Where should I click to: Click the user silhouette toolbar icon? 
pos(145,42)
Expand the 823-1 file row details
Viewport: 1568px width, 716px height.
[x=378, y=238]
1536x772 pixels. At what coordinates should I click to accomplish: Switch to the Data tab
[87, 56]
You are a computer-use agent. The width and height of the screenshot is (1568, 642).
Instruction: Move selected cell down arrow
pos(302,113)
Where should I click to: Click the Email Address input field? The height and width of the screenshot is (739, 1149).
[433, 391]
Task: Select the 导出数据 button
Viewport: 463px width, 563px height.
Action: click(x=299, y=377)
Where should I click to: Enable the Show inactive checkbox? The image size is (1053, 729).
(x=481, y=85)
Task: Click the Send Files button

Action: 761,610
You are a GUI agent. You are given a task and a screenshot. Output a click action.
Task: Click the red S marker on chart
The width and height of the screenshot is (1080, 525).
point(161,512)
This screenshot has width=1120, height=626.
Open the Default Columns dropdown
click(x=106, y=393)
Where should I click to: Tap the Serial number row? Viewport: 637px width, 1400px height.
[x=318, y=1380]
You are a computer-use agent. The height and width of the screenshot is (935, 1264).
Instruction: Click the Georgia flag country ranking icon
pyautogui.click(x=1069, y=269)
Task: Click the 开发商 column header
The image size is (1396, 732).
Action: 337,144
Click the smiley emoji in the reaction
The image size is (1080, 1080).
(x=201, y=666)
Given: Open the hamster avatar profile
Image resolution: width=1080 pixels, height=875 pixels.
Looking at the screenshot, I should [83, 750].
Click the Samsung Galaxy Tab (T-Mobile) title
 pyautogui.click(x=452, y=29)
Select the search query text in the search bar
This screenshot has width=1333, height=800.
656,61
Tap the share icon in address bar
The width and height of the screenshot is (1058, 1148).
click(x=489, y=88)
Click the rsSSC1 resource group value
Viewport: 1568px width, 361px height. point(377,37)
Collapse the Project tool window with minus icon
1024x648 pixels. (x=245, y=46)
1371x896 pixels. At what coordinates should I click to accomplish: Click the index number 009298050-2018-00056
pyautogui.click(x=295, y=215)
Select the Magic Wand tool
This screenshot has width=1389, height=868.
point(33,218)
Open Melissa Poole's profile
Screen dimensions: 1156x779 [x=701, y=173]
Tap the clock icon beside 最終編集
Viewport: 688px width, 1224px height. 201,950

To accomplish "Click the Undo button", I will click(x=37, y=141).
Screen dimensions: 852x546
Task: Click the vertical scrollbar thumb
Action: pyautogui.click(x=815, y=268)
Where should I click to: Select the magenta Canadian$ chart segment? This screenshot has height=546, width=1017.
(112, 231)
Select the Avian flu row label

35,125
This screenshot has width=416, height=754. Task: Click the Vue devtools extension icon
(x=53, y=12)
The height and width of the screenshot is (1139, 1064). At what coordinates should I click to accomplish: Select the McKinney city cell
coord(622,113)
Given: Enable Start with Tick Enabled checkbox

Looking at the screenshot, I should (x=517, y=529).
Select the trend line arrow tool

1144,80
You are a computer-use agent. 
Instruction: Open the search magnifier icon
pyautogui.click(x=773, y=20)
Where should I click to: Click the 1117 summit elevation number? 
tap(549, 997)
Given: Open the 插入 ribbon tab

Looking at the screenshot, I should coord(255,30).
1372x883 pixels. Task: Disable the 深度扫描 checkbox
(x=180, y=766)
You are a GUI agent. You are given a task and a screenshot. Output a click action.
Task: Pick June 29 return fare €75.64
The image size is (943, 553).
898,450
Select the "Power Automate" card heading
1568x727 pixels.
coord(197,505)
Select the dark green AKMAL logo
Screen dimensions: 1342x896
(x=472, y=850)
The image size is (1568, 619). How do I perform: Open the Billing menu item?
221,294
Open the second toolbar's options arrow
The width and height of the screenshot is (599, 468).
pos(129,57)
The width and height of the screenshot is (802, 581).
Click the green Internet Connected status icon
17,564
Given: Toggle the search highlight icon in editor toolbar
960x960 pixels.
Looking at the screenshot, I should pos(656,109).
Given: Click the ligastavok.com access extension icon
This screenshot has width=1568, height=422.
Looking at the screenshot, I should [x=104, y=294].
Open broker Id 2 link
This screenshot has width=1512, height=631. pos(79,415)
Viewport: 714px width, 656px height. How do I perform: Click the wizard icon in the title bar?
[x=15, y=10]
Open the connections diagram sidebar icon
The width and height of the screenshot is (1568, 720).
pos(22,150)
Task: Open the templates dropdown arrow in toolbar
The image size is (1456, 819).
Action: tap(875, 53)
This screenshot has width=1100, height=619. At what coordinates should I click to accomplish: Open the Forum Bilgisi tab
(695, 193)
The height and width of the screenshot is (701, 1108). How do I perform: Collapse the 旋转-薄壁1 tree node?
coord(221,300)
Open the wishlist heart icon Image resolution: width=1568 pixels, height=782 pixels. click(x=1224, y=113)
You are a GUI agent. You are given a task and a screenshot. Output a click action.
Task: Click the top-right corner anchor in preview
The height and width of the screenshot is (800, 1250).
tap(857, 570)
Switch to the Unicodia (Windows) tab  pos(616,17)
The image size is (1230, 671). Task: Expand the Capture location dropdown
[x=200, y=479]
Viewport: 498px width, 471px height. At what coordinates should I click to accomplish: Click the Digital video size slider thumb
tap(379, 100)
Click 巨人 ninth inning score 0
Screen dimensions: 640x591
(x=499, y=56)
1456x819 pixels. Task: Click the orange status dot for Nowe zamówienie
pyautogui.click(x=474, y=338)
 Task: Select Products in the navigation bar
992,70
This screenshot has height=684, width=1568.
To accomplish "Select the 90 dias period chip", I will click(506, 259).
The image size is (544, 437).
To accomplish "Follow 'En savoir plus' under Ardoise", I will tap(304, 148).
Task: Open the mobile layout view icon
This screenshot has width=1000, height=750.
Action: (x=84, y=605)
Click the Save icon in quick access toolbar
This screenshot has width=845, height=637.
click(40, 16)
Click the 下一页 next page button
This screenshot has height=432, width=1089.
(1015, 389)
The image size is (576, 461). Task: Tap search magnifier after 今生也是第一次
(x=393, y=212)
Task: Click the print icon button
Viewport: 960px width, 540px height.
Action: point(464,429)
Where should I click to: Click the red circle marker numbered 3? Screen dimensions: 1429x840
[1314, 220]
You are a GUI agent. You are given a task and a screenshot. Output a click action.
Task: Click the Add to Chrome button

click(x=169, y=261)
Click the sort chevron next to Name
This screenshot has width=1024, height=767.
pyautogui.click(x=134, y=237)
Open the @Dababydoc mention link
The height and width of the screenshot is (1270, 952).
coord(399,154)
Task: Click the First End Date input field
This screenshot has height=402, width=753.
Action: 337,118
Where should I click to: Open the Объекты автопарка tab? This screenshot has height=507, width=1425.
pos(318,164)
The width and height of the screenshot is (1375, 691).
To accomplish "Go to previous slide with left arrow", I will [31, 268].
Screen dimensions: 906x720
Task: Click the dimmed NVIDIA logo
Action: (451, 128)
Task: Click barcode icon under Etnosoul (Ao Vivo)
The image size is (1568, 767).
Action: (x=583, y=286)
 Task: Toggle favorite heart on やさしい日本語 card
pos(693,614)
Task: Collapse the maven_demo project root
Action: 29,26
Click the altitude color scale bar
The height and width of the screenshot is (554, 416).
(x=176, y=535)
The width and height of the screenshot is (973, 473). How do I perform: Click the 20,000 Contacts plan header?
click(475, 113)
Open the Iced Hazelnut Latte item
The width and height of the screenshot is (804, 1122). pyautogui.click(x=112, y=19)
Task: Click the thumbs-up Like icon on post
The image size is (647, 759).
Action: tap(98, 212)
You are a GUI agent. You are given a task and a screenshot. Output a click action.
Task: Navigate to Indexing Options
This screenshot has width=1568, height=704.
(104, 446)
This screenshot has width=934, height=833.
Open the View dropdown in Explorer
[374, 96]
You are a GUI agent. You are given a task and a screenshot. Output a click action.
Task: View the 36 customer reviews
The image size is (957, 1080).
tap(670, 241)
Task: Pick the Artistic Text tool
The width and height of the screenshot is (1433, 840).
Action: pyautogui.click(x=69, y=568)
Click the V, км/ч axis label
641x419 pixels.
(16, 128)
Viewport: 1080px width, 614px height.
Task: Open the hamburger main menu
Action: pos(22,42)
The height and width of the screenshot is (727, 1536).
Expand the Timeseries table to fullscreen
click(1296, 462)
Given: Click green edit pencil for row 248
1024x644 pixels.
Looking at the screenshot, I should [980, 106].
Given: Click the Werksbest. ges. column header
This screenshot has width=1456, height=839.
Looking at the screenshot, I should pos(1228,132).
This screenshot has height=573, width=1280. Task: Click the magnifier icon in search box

- _Problem_
Find the line that contains "Task: View the 36 customer reviews". Restate it and all lines after it exactly, ending with the final line of the data.

- _Result of the exercise_
Task: View the 36 customer reviews
The image size is (957, 1080).
tap(670, 241)
Task: Pick the Artistic Text tool
The width and height of the screenshot is (1433, 840).
Action: pyautogui.click(x=69, y=568)
Click the V, км/ч axis label
641x419 pixels.
(16, 128)
Viewport: 1080px width, 614px height.
Task: Open the hamburger main menu
Action: pos(22,42)
The height and width of the screenshot is (727, 1536).
Expand the Timeseries table to fullscreen
click(1296, 462)
Given: Click green edit pencil for row 248
1024x644 pixels.
Looking at the screenshot, I should [980, 106].
Given: Click the Werksbest. ges. column header
This screenshot has width=1456, height=839.
Looking at the screenshot, I should pos(1228,132).
This screenshot has height=573, width=1280. Task: Click the magnifier icon in search box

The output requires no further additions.